Identifying prototypical components in behaviour using clustering algorithms

Abstract

Quantitative analysis of animal behaviour is a requirement to understand the task solving strategies of animals and the underlying control mechanisms. The identification of repeatedly occurring behavioural components is thereby a key element of a structured quantitative description. However, the complexity of most behaviours makes the identification of such behavioural components a challenging problem. We propose an automatic and objective approach for determining and evaluating prototypical behavioural components. Behavioural prototypes are identified using clustering algorithms and finally evaluated with respect to their ability to represent the whole behavioural data set. The prototypes allow for a meaningful segmentation of behavioural sequences. We applied our clustering approach to identify prototypical movements of the head of blowflies during cruising flight. The results confirm the previously established saccadic gaze strategy by the set of prototypes being divided into either predominantly translational or rotational movements, respectively. The prototypes reveal additional details about the saccadic and intersaccadic flight sections that could not be unravelled so far. Successful application of the proposed approach to behavioural data shows its ability to automatically identify prototypical behavioural components within a large and noisy database and to evaluate these with respect to their quality and stability. Hence, this approach might be applied to a broad range of behavioural and neural data obtained from different animals and in different contexts.

Figure 1. Hierarchical clustering approach.

A) Artificial data of a two dimensional feature set. B) Dendrogram of applying agglomerative hierarchical clustering using Ward's criterion on the data shown in A. The x-axis indicates individual data points from A. C) Joining costs plotted against the number of clusters. D) Differential joining costs for the interesting range of number of clusters. Costs increase significantly if the algorithm groups the data in less than five clusters.

Figure 2. K-means clustering approach.

A) Two dimensional artificial feature vectors to be clustered. B) Solid lines divide the feature space into Voronoi cells for the random centroid starting positions.
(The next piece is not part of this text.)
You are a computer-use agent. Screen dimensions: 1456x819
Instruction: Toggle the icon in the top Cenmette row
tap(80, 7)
Each of the cell's centroids is denoted by an individual marker. C) Voronoi plots of the nine steps needed by a k-means algorithm to find five stable clusters. The greyness of lines and markers indicates to which step of clustering they belong. D) The final clustering is shown in black above the data in grey. E,F) Results of clustering assuming an improper numbers of clusters.
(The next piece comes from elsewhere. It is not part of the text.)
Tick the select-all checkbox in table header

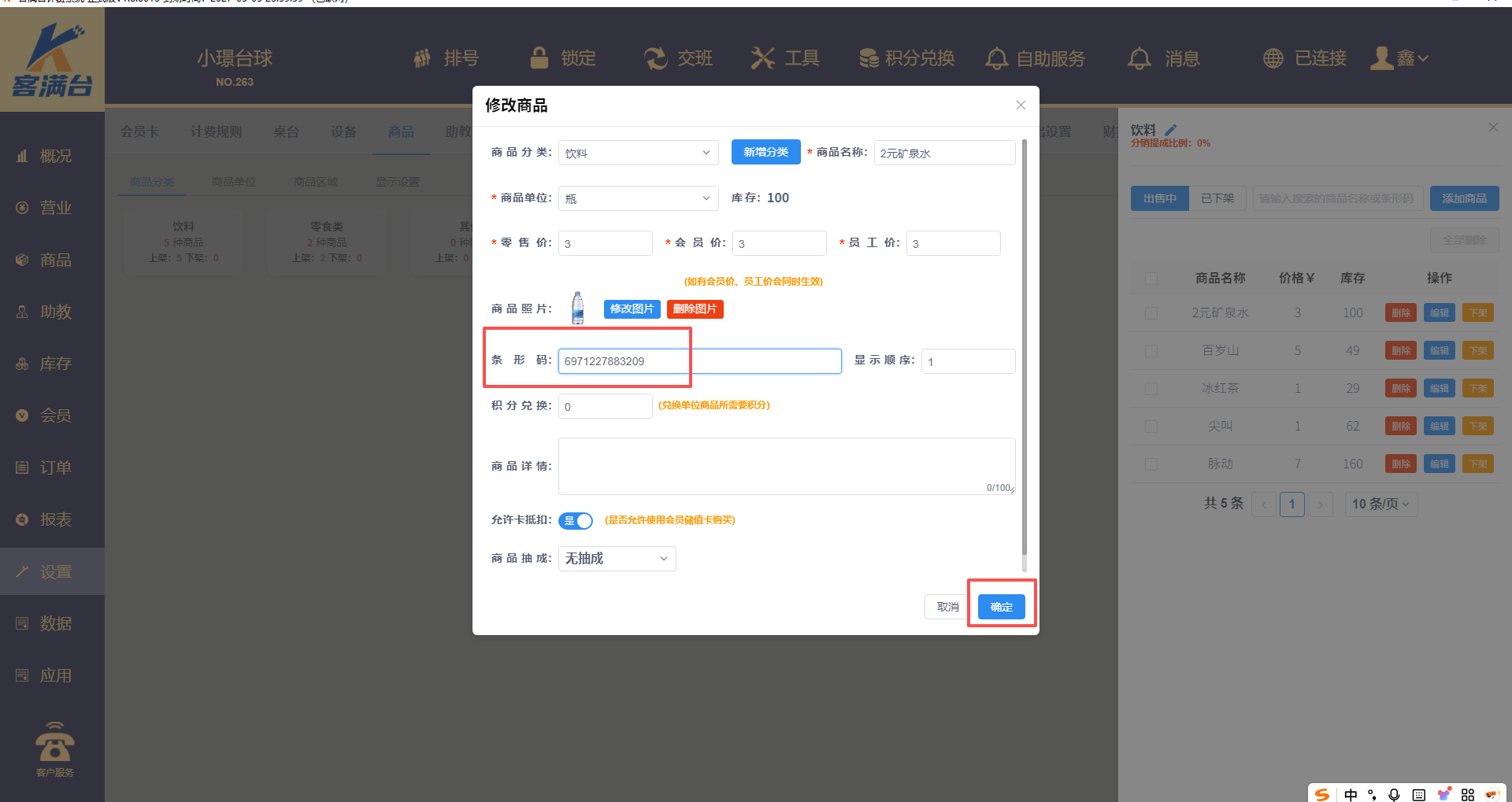[1151, 279]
Figure 3. Evaluations for k-means clustering the artificial data of Figures 1 and 2.

The number of clusters and the data sets are varied. A) Instability values. B) Mean quality values. C) Mean quality of mean set for each number of clusters, respectively.

Figure 4. Quality values and centroid visualisation for individual clusters within the complete artificial data set.

Clusters result from determining the mean set of four and five centroids, respectively. Visualisation of the five centroids as modified star plots, see text for explanation.

Figure 5. Calculating fly head velocity features.

A) The fly head fixed coordinate system used for calculating three translational and three rotational velocities. B) PCA analysis of the two different sets of Calliphora head velocity data. Part of the covered data variance in dependence on the number of principal components taken into account. C) Visualisation of the principal components sorted in decreasing order of variance content, each.

Figure 6. Hierarchical clustering of normalised Calliphora head velocity data.

Three different data segments containing 5000 data points each were clustered using Ward's joining criterion. A) Joining costs in dependence on the remaining number of clusters. B) The deviation of the cost function for the most interesting range of fewer than 100 clusters.

Figure 7. Criteria for validating the k-means clustering results for the normalised Calliphora head velocity data.

Instability A) within and B) between data set configurations and C) quality of clustering results in dependence on the number of clusters for varying data sets. D) Individual quality values for mean nine centroids of the complete data set.

Figure 8. Mean set of nine centroids calculated based on the normalised complete data set for Calliphora free flight head velocity data.

The part of the data in percent assigned to the individual centroid is given with each centroid.

Figure 9. Mean set of nine velocity prototypes for Calliphora head data.

Feature values are accomplished with physical units: m/s for translational, deg/ms for rotational velocities. Note the different scales for the rotationally and translationally dominated prototypes.

Figure 10. Segmentation of behavioural sequences into prototypical movements.

A) Overall occurring lengths of prototypical movements for the individual prototypes. B) Velocity data and individually assigned velocity prototypes (prototype numbers as in Figure 9) for an exemplary part of a fly head trajectory. C) Segmentation of the example trajectory into prototypical movements. For better visualisation the trajectory is projected into two dimensions, just yaw rotation is shown, and the four saccadic prototypes are summarized resulting in six remaining differently coloured prototypes.